[Challenge]: From the data below, extract every line that contains the string "Task" and copy each one unchanged.

[Dataset content]:

---*---

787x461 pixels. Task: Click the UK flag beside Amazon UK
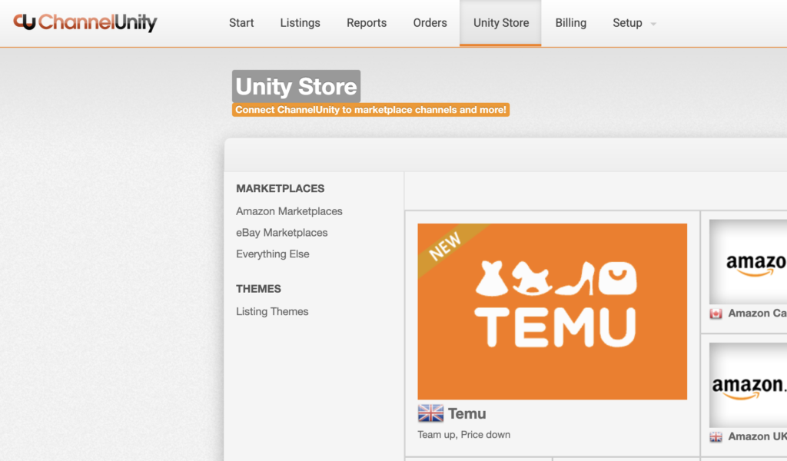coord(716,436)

---*---

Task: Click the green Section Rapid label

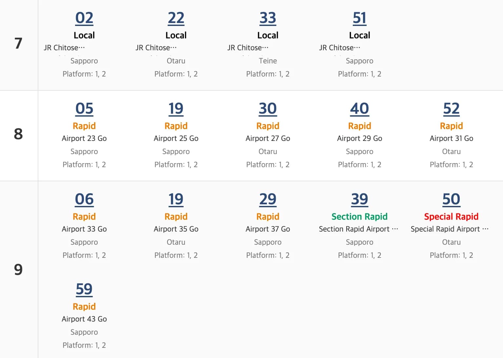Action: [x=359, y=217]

---*---

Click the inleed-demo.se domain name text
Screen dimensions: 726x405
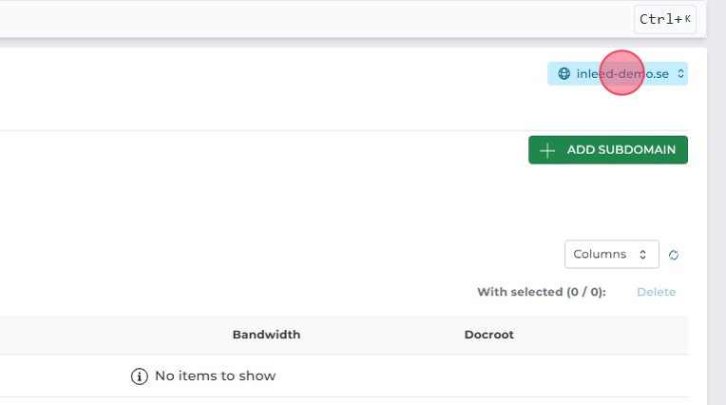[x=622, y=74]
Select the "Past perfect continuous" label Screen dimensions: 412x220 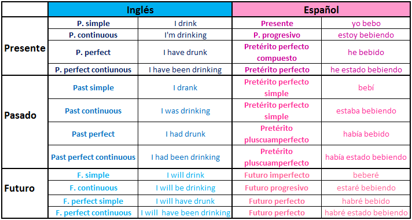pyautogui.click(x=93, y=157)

---*---

[Complete output]:
787x461 pixels. Task: Click the UK flag beside Amazon UK
Task: Click the green Section Rapid label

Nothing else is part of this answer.